## Data records:
○ ○ ○ ○ ○

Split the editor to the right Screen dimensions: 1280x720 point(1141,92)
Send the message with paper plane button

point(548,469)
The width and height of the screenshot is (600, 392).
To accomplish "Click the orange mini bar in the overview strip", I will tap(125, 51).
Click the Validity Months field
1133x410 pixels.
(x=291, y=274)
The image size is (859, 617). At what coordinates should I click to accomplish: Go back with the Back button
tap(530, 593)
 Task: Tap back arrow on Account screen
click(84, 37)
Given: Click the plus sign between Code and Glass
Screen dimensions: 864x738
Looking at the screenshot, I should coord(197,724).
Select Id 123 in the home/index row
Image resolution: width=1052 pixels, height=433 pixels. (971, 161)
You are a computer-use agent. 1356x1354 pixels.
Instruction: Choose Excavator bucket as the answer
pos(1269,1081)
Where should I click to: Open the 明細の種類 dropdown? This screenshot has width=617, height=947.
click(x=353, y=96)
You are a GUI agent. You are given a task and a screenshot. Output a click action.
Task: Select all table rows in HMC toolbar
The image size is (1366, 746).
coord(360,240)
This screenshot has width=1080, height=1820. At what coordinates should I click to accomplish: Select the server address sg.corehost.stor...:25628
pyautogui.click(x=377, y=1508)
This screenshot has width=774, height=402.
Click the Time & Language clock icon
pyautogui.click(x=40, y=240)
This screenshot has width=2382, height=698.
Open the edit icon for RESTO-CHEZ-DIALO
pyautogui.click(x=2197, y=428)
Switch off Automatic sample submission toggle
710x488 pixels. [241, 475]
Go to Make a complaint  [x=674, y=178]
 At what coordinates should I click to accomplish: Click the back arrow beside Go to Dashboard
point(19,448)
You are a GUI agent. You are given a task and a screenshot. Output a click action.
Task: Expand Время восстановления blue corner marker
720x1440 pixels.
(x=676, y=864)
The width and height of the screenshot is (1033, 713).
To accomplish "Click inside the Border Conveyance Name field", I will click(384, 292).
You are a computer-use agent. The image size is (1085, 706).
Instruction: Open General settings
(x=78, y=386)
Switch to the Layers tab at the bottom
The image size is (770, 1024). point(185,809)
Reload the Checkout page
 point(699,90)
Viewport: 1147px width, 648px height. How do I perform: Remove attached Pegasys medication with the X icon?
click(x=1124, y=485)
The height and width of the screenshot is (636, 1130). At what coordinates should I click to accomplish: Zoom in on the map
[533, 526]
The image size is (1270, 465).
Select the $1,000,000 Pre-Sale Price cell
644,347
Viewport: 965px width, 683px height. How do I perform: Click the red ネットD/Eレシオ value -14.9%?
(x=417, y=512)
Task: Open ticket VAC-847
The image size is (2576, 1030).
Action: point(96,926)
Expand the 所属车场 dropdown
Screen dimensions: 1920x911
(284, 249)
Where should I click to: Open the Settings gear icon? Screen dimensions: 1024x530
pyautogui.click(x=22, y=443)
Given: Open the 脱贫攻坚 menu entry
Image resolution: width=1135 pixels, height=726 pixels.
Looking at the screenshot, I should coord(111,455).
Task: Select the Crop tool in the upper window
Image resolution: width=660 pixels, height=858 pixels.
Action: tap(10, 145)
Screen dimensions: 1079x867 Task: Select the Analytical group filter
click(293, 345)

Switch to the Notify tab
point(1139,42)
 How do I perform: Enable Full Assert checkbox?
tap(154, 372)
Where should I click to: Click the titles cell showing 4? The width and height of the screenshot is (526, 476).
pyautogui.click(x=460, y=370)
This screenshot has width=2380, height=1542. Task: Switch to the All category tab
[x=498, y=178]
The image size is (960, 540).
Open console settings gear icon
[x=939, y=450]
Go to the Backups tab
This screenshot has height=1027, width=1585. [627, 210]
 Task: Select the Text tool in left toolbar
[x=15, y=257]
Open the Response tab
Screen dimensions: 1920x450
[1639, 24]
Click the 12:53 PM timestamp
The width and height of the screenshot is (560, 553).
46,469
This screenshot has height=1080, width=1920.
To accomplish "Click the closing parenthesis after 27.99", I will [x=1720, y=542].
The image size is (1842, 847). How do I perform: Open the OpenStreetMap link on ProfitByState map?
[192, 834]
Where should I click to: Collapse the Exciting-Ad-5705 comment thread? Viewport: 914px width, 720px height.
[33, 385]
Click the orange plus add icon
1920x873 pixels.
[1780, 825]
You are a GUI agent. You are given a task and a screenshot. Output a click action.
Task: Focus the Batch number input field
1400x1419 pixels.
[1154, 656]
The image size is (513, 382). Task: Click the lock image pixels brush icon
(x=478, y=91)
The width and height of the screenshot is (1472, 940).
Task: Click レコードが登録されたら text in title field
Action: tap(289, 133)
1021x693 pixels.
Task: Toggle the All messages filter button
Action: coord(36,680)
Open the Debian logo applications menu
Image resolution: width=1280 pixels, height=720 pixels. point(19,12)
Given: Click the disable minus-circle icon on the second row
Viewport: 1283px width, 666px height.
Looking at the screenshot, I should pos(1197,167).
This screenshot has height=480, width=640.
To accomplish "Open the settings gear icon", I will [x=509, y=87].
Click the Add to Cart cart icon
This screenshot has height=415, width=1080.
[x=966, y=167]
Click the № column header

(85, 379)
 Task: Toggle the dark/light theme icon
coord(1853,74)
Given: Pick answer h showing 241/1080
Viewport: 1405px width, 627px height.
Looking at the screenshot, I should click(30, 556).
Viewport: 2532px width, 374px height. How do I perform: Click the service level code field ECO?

○ ○ ○ ○ ○

## What you will do:
Could you reproduce every entry above exactly as written?

## Response box:
Split the editor to the right Screen dimensions: 1280x720 point(1141,92)
Send the message with paper plane button

point(548,469)
The width and height of the screenshot is (600, 392).
To accomplish "Click the orange mini bar in the overview strip", I will tap(125, 51).
Click the Validity Months field
1133x410 pixels.
(x=291, y=274)
The image size is (859, 617). At what coordinates should I click to accomplish: Go back with the Back button
tap(530, 593)
 Task: Tap back arrow on Account screen
click(84, 37)
Given: Click the plus sign between Code and Glass
Screen dimensions: 864x738
Looking at the screenshot, I should coord(197,724).
Select Id 123 in the home/index row
Image resolution: width=1052 pixels, height=433 pixels. (971, 161)
You are a computer-use agent. 1356x1354 pixels.
Instruction: Choose Excavator bucket as the answer
pos(1269,1081)
Where should I click to: Open the 明細の種類 dropdown? This screenshot has width=617, height=947.
click(x=353, y=96)
You are a GUI agent. You are given a task and a screenshot. Output a click action.
Task: Select all table rows in HMC toolbar
The image size is (1366, 746).
coord(360,240)
This screenshot has width=1080, height=1820. At what coordinates should I click to accomplish: Select the server address sg.corehost.stor...:25628
pyautogui.click(x=377, y=1508)
This screenshot has width=774, height=402.
Click the Time & Language clock icon
pyautogui.click(x=40, y=240)
This screenshot has width=2382, height=698.
Open the edit icon for RESTO-CHEZ-DIALO
pyautogui.click(x=2197, y=428)
Switch off Automatic sample submission toggle
710x488 pixels. [241, 475]
Go to Make a complaint  [x=674, y=178]
 At what coordinates should I click to accomplish: Click the back arrow beside Go to Dashboard
point(19,448)
You are a GUI agent. You are given a task and a screenshot. Output a click action.
Task: Expand Время восстановления blue corner marker
720x1440 pixels.
(x=676, y=864)
The width and height of the screenshot is (1033, 713).
To accomplish "Click inside the Border Conveyance Name field", I will click(384, 292).
You are a computer-use agent. The image size is (1085, 706).
Instruction: Open General settings
(x=78, y=386)
Switch to the Layers tab at the bottom
The image size is (770, 1024). point(185,809)
Reload the Checkout page
 point(699,90)
Viewport: 1147px width, 648px height. How do I perform: Remove attached Pegasys medication with the X icon?
click(x=1124, y=485)
The height and width of the screenshot is (636, 1130). At what coordinates should I click to accomplish: Zoom in on the map
[533, 526]
The image size is (1270, 465).
Select the $1,000,000 Pre-Sale Price cell
644,347
Viewport: 965px width, 683px height. How do I perform: Click the red ネットD/Eレシオ value -14.9%?
(x=417, y=512)
Task: Open ticket VAC-847
The image size is (2576, 1030).
Action: point(96,926)
Expand the 所属车场 dropdown
Screen dimensions: 1920x911
(284, 249)
Where should I click to: Open the Settings gear icon? Screen dimensions: 1024x530
pyautogui.click(x=22, y=443)
Given: Open the 脱贫攻坚 menu entry
Image resolution: width=1135 pixels, height=726 pixels.
Looking at the screenshot, I should coord(111,455).
Task: Select the Crop tool in the upper window
Image resolution: width=660 pixels, height=858 pixels.
Action: tap(10, 145)
Screen dimensions: 1079x867 Task: Select the Analytical group filter
click(293, 345)

Switch to the Notify tab
point(1139,42)
 How do I perform: Enable Full Assert checkbox?
tap(154, 372)
Where should I click to: Click the titles cell showing 4? The width and height of the screenshot is (526, 476).
pyautogui.click(x=460, y=370)
This screenshot has width=2380, height=1542. Task: Switch to the All category tab
[x=498, y=178]
The image size is (960, 540).
Open console settings gear icon
[x=939, y=450]
Go to the Backups tab
This screenshot has height=1027, width=1585. [627, 210]
 Task: Select the Text tool in left toolbar
[x=15, y=257]
Open the Response tab
Screen dimensions: 1920x450
[1639, 24]
Click the 12:53 PM timestamp
The width and height of the screenshot is (560, 553).
46,469
This screenshot has height=1080, width=1920.
To accomplish "Click the closing parenthesis after 27.99", I will [x=1720, y=542].
The image size is (1842, 847). How do I perform: Open the OpenStreetMap link on ProfitByState map?
[192, 834]
Where should I click to: Collapse the Exciting-Ad-5705 comment thread? Viewport: 914px width, 720px height.
[33, 385]
Click the orange plus add icon
1920x873 pixels.
[1780, 825]
You are a GUI agent. You are given a task and a screenshot. Output a click action.
Task: Focus the Batch number input field
1400x1419 pixels.
[1154, 656]
The image size is (513, 382). Task: Click the lock image pixels brush icon
(x=478, y=91)
The width and height of the screenshot is (1472, 940).
Task: Click レコードが登録されたら text in title field
Action: tap(289, 133)
1021x693 pixels.
Task: Toggle the All messages filter button
Action: coord(36,680)
Open the Debian logo applications menu
Image resolution: width=1280 pixels, height=720 pixels. point(19,12)
Given: Click the disable minus-circle icon on the second row
Viewport: 1283px width, 666px height.
Looking at the screenshot, I should pos(1197,167).
This screenshot has height=480, width=640.
To accomplish "Open the settings gear icon", I will [x=509, y=87].
Click the Add to Cart cart icon
This screenshot has height=415, width=1080.
[x=966, y=167]
Click the № column header

(85, 379)
 Task: Toggle the dark/light theme icon
coord(1853,74)
Given: Pick answer h showing 241/1080
Viewport: 1405px width, 627px height.
Looking at the screenshot, I should click(30, 556).
Viewport: 2532px width, 374px height. How do I perform: Click the service level code field ECO?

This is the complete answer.